Bowie performed "Silly Boy Blue" during his mime productions in 1968 and during his respective BBC radio sessions in December 1967 and May 1968. The first version was similar to the album version and appeared on David Bowie: Deluxe Edition (2010), while the second boasted a new string arrangement from Tony Visconti and was included on his compilation Bowie at the Beeb (2000). Billy Fury covered the song in 1968, whereas Bowie revisited Tibetan themes in later recordings. He re-recorded the song during the sessions for the Toy project in mid-2000 and performed this version at New York's Carnegie Hall in 2001. Initially shelved, the remake saw an official release in 2021 with the entire Toy album as part of the Brilliant Adventure (1992–2001) box set.

==Background and composition==
David Bowie originally demoed "Silly Boy Blue" with his band the Lower Third in August 1965 at R. G. Jones Studio in London, around the same time as "Baby That's a Promise". This version featured a lyric about a teenage runaway who flees school to hide in London and a Mod-sound influenced by the Beatles. Biographers Chris O'Leary and Nicholas Pegg compare it to Bowie's contemporary compositions "Can't Help Thinking About Me" and "The London Boys". This demo has since appeared on bootlegs.

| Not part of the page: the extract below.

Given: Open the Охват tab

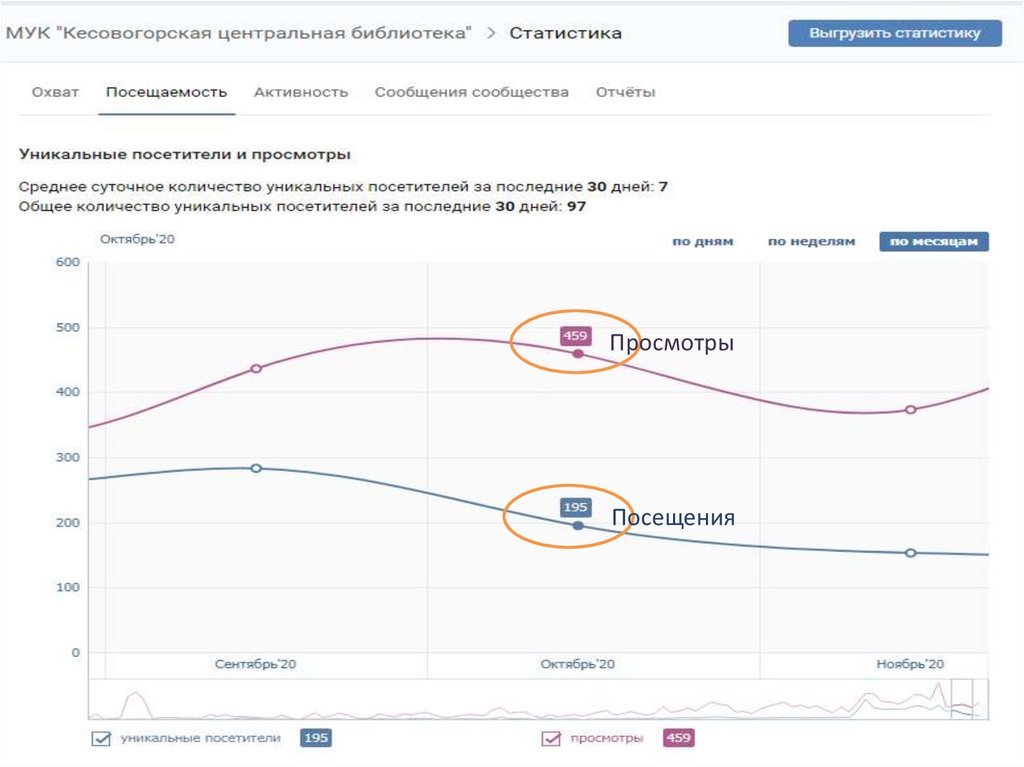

I want to go to Tibet. It's a fascinating place, you know ... The Tibetan monks, lamas, bury themselves inside mountains for weeks and only eat every three days. They're ridiculous – and it's said they live for centuries.
— —David Bowie, Melody Maker, February 1966

In 1966, Bowie re-recorded the song during the sessions for his self-titled debut album. With Mike Vernon producing and Gus Dudgeon engineering, the session took place from 8 to 9 December 1966 at Decca Studios in London. While the song retained its structure—four verses and a bridge—key and melodies, Bowie rewrote the lyrics to reflect his newfound interest in Tibetan Buddhism. He filled the lyrics with spiritual and geographic Buddhist references, including a "Child of Tibet"; Tibetan capital Lhasa; the Potala, a palace that the Dalai Lamas resided in during the winter until 1959; chelas or religious disciples; the concept of reincarnation; and "Yak-butter statues". AllMusic editor Richie Unterberger noted that these themes were ambitious and "not exactly standard fare" for 1967. The song's main character is a young Tibetan monk who cannot pay attention and is at odds with his own culture.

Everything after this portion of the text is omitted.